Algorithms and complexity for geodetic sets on planar and chordal graphs

TL;DR

This paper investigates the computational complexity of the geodetic number problem on various graph classes, providing new algorithms for some subclasses and proving NP-hardness for others, advancing understanding of this problem in planar and chordal graphs.

Contribution

It introduces a linear-time algorithm for MGS on solid grids, shows NP-hardness on subcubic partial grids, and proves fixed parameter tractability for chordal graphs, while establishing NP-hardness on interval graphs.

Findings

Linear-time algorithm for MGS on solid grids

NP-hardness of MGS on subcubic partial grids

Fixed parameter tractability of MGS on chordal graphs

Abstract

We study the complexity of finding the \emph{geodetic number} on subclasses of planar graphs and chordal graphs.
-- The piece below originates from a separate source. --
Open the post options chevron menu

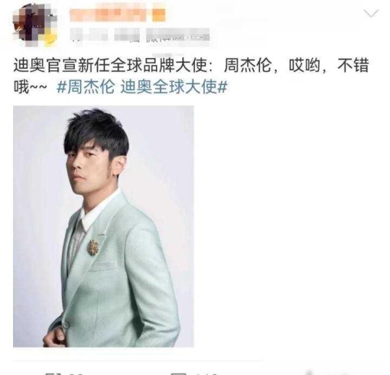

A set $S$ of vertices of a graph $G$ is a \emph{geodetic set} if every vertex of $G$ lies in a shortest path between some pair of vertices of $S$. The \textsc{Minimum Geodetic Set (MGS)} problem is to find a geodetic set with minimum cardinality of a given graph. The problem is known to remain NP-hard on bipartite graphs, chordal graphs, planar graphs and subcubic graphs. We first study \textsc{MGS} on restricted classes of planar graphs: we design a linear-time algorithm for \textsc{MGS} on solid grids, improving on a $3$-approximation algorithm by Chakraborty et al. (CALDAM, 2020) and show that it remains NP-hard even for subcubic partial grids of arbitrary girth. This unifies some results in the literature. We then turn our attention to chordal graphs, showing that \textsc{MGS} is fixed parameter tractable for inputs of this class when parameterized by its \emph{tree-width} (which equals its clique number). This implies a polynomial-time algorithm for $k$-trees, for fixed $k$. Then, we show that \textsc{MGS} is NP-hard on interval graphs, thereby answering a question of Ekim et al. (LATIN, 2012). As interval graphs are very constrained, to prove the latter result we design a rather sophisticated reduction technique to work around their inherent linear structure.